Bash2 (and later), Korn Shell 93, and the BSD shell (ash or dash on GNU/Linux) have printf built in, and it is generally installed as a command on modern *nix systems (it's required by the POSIX standard).
long_string="Bash2 and KornShell93 have printf built in, and it is generally installed as a command on modern *nix systems (it's required by the POSIX standard)."
printf "%${COLUMNS}.${COLUMNS}s" "$long_string"
Modern shells will automatically set the COLUMNS and LINES variables.
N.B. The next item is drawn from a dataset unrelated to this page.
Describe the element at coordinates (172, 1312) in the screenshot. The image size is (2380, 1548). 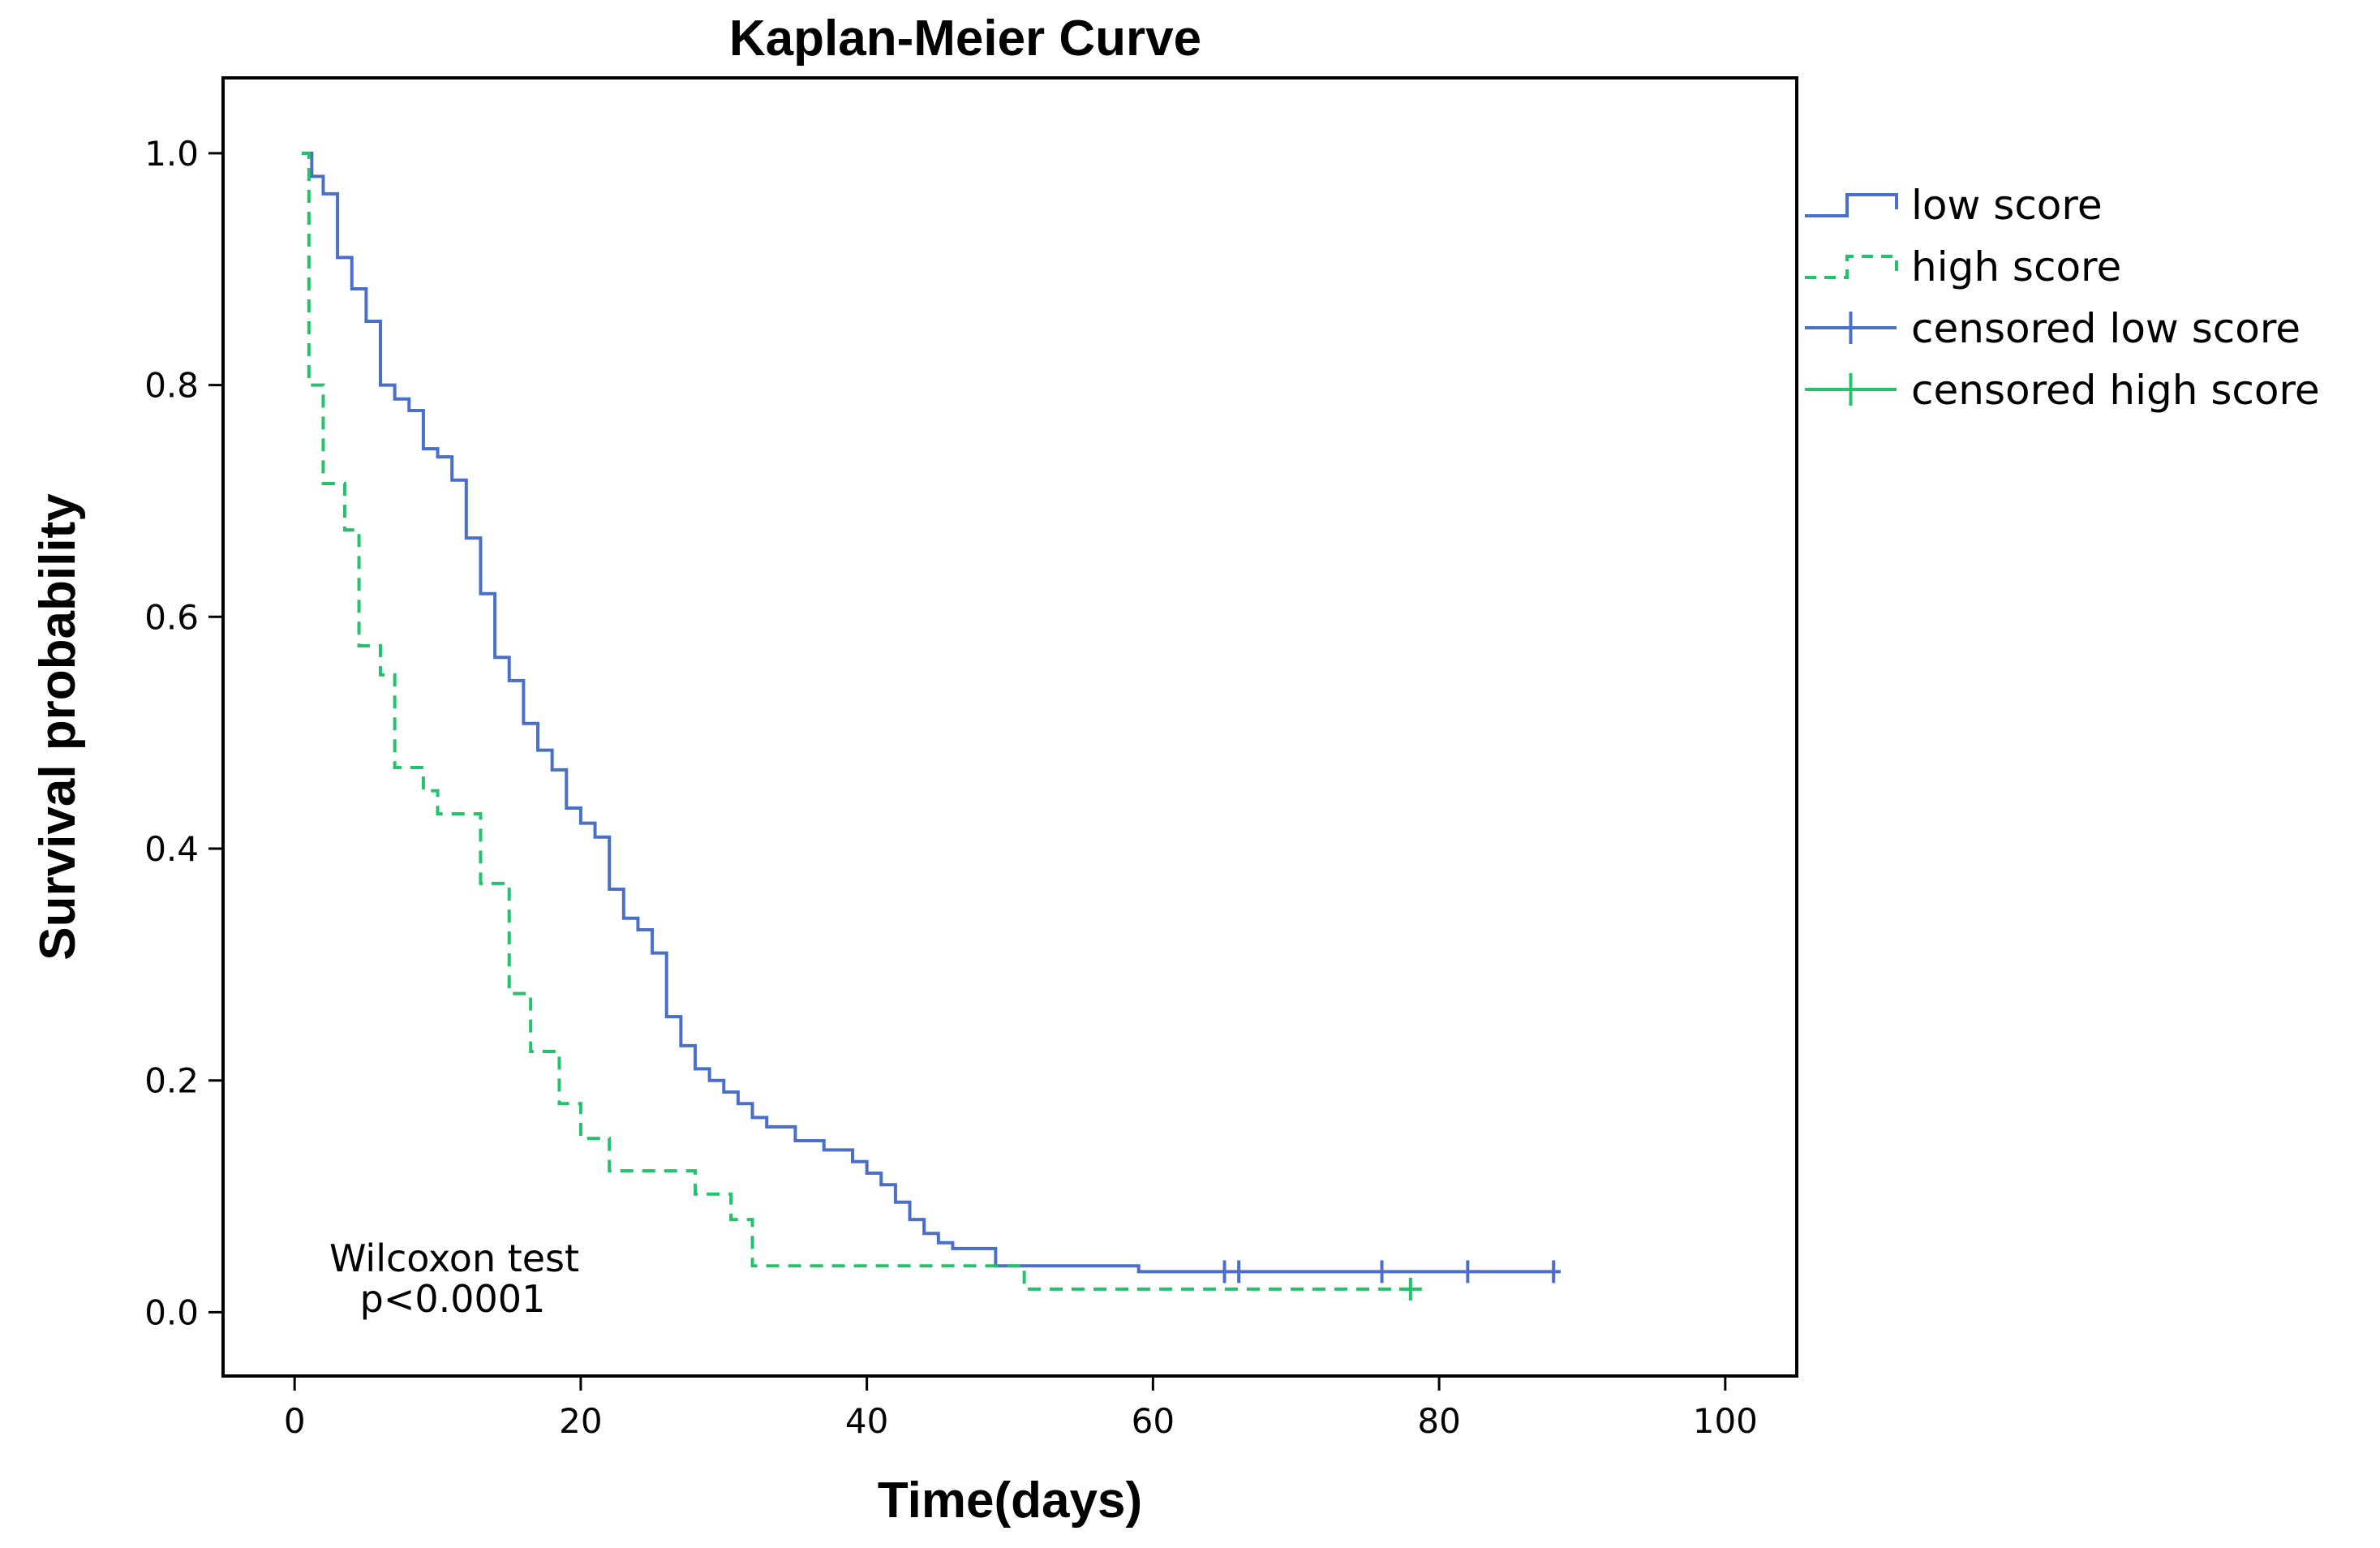
I see `y-tick-label: 0.0` at that location.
Bash has an option to do it, but not all shells update these variables size when a window's size is changed:
shopt -s checkwinsize
In other shells, tput or stty can provide the information:
set -- `stty size` LINES=$1 COLUMNS=$2
Or:
LINES=`tput lines` COLUMNS=`tput cols`
Far too often, I see scripts like this:
string="123,456,789" v1=`echo $string | cut -d, -f1` v2=`echo $string | cut -d, -f2` v3=`echo $string | cut -d, -f3`
It uses three calls to an external command (cut) where none is necessary.
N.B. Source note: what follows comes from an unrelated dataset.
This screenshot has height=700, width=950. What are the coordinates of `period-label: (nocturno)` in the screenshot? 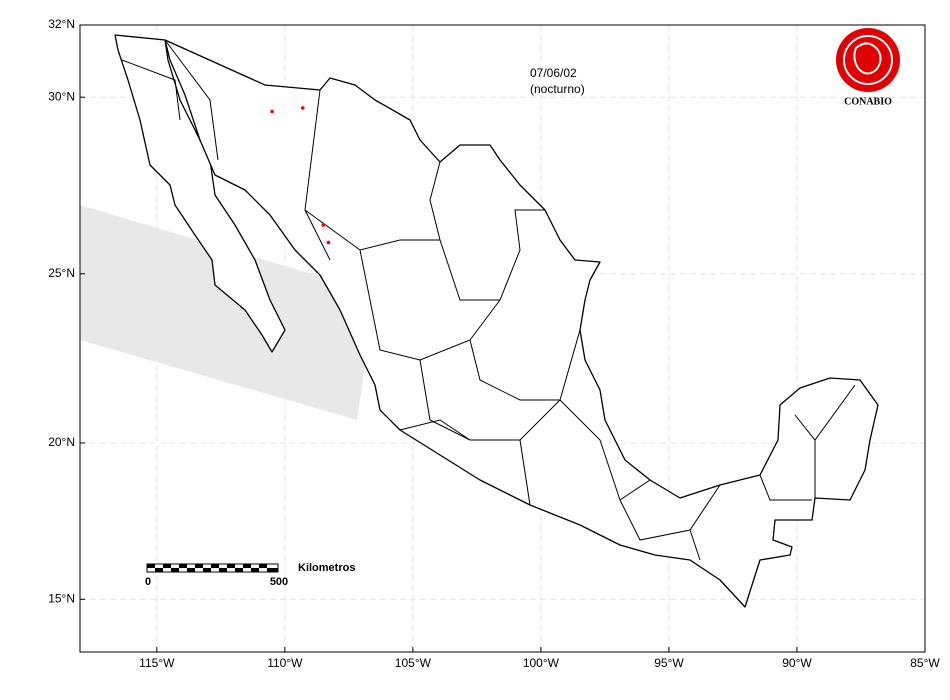 It's located at (558, 89).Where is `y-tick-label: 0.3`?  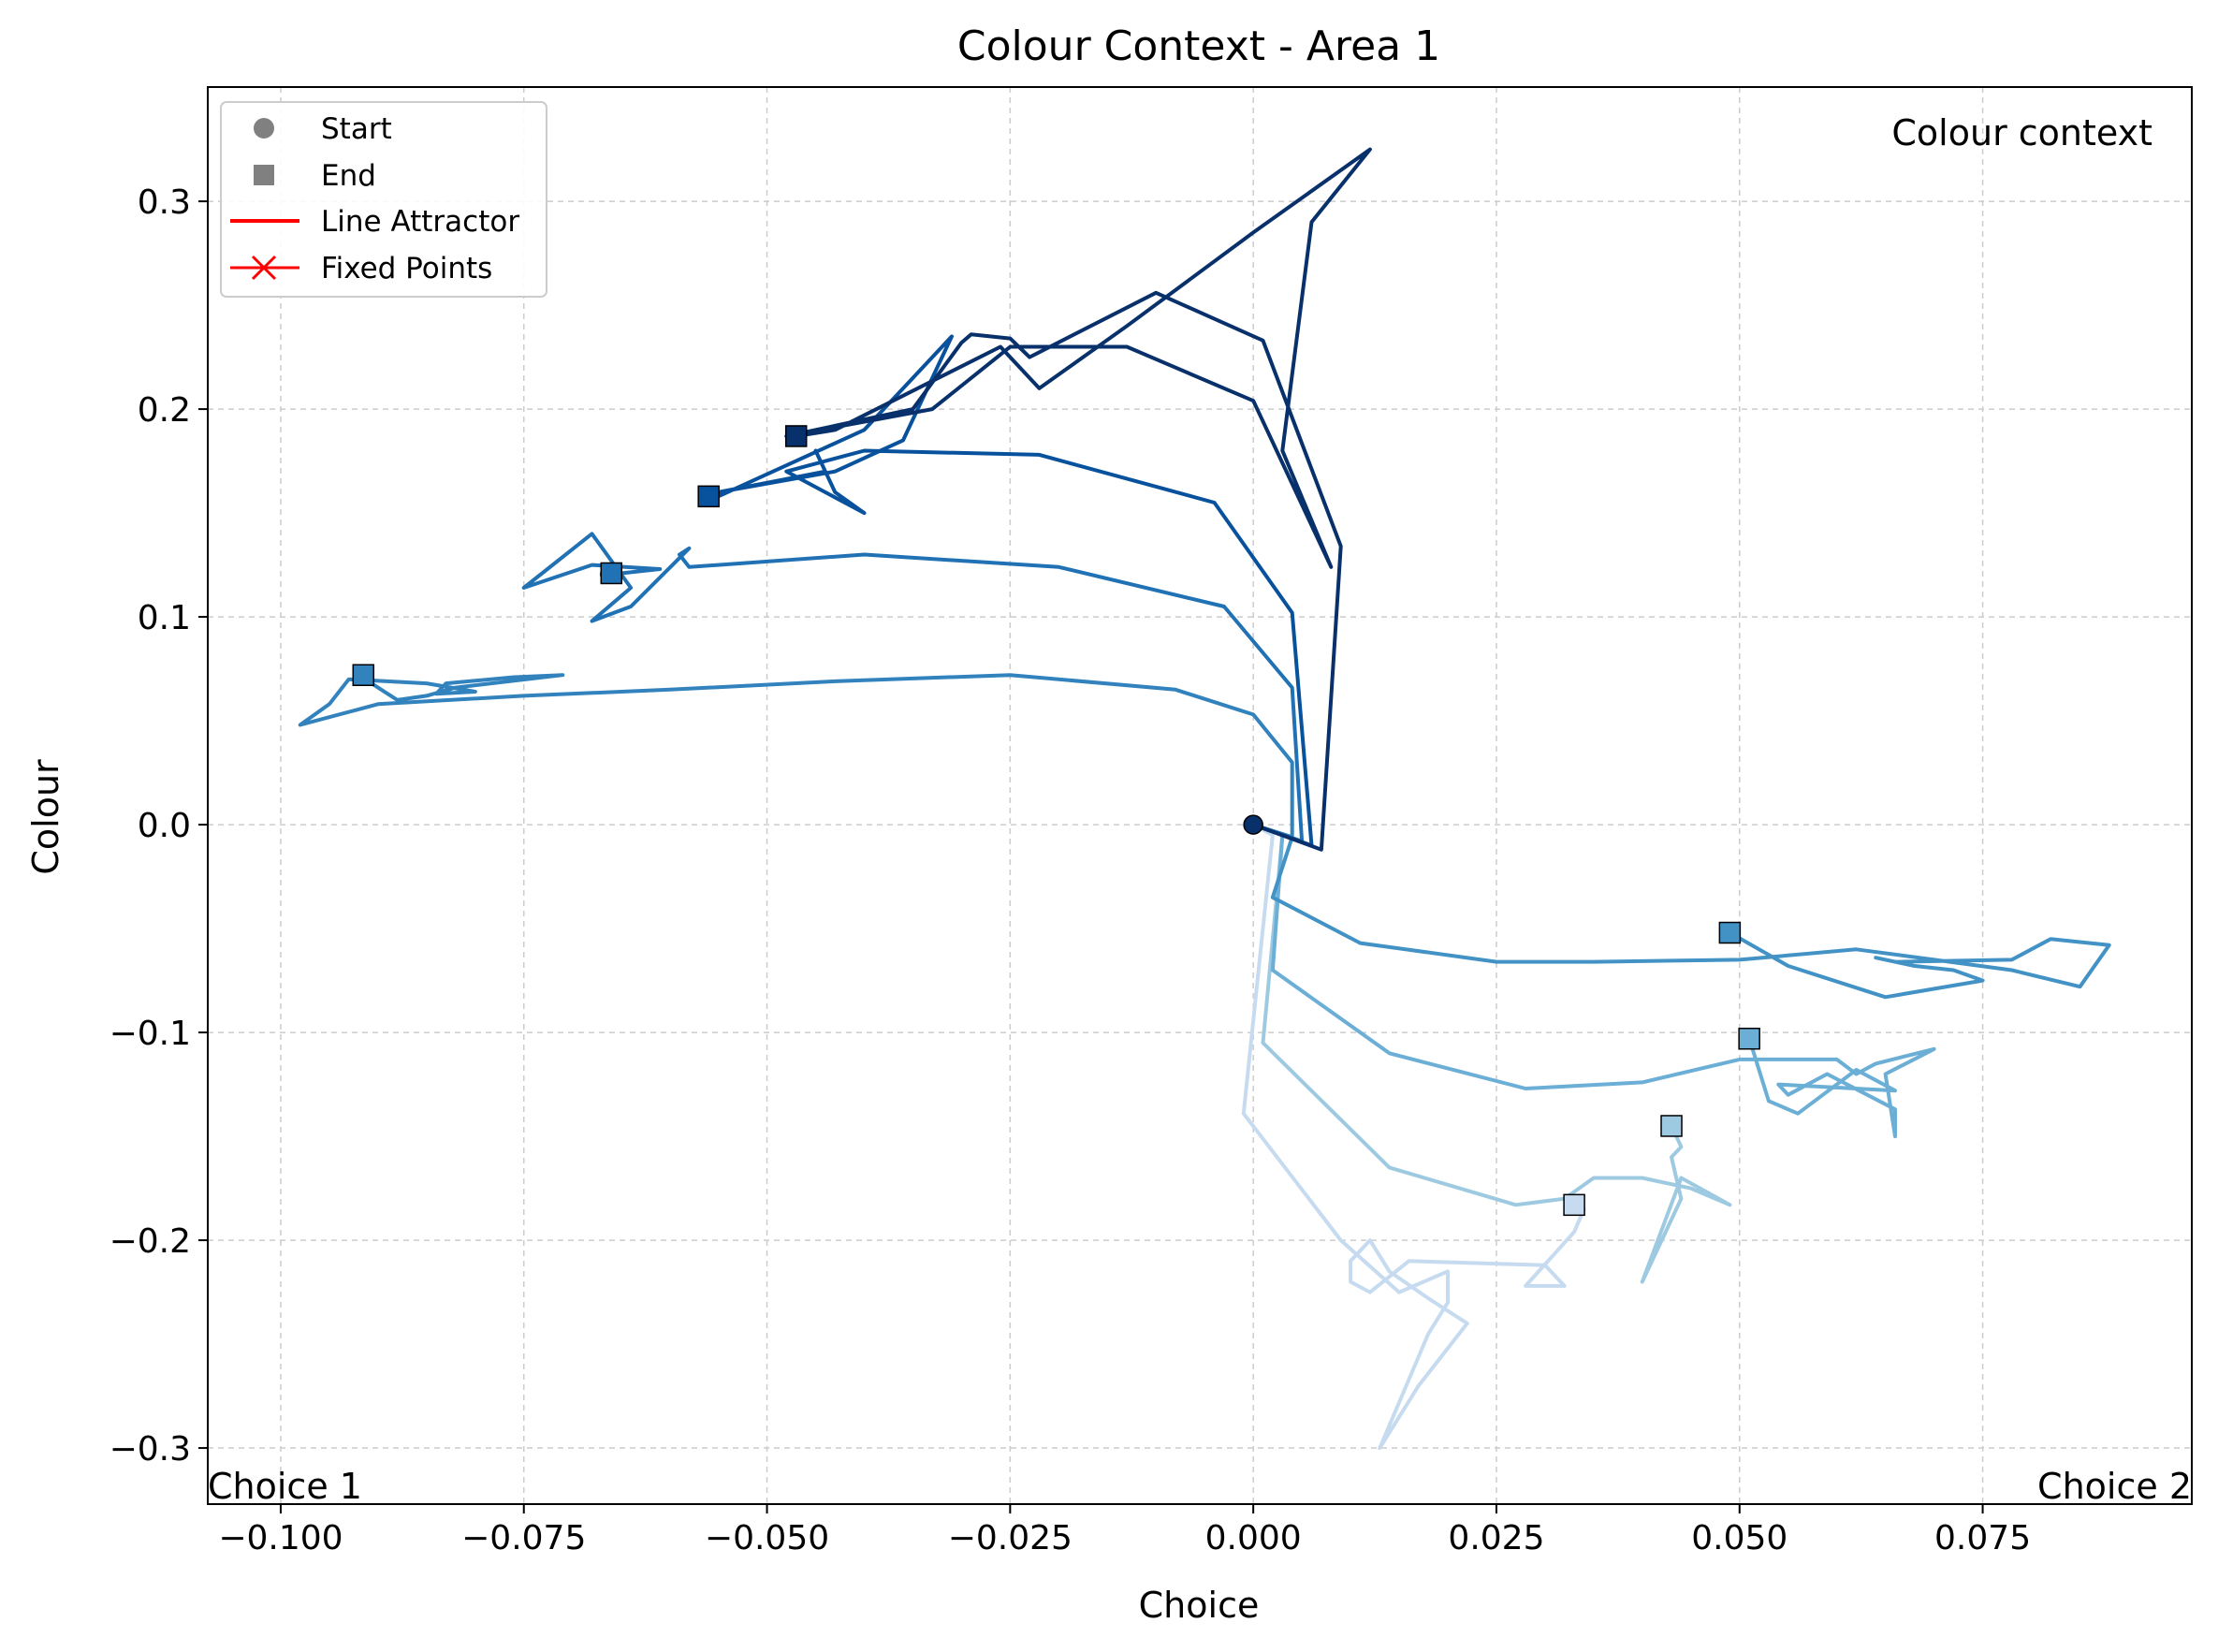
y-tick-label: 0.3 is located at coordinates (165, 203).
External commands are rarely needed to parse a string in a POSIX shell, and even using a Bourne shell they can often be avoided.
The shell splits strings into words using the value of the Internal Field Separator (IFS) variable as the delimiter, so the same thing can be accomplished this way:
string="123,456,789" oldIFS=$IFS IFS=, set -- $string v1=$1 v2=$2 v3=$3 IFS=$oldIFS
The Korn Shell (ksh) and the Bourne-Again Shell (bash) from
version 2 on support one-dimensional arrays which can be assigned
by array[N]=something_or_other and
referenced by ${array[N]}, where N is a
number from 0 up (ksh has an upper limit of 4095 [recent versions
of Korn Shell 93 have increased this], bash is limited only by
available memory).
When adding consecutive elements to an array, there is no need to maintain an index into the array; instead of:
for c in red green blue white
do
array[$n]=$c
n=$(( $n + 1 ))
done
just use:
for c in red green blue white
do
array[${#array[@]}]=$c
done
Since array elements start at index 0, the number of elements in
the array, ${#array[@]}, is also the
number of the next empty element.
More elements can be added at any time using the same syntax.
Of course, it doesn't work on a sparse array, that is, one with unset elements.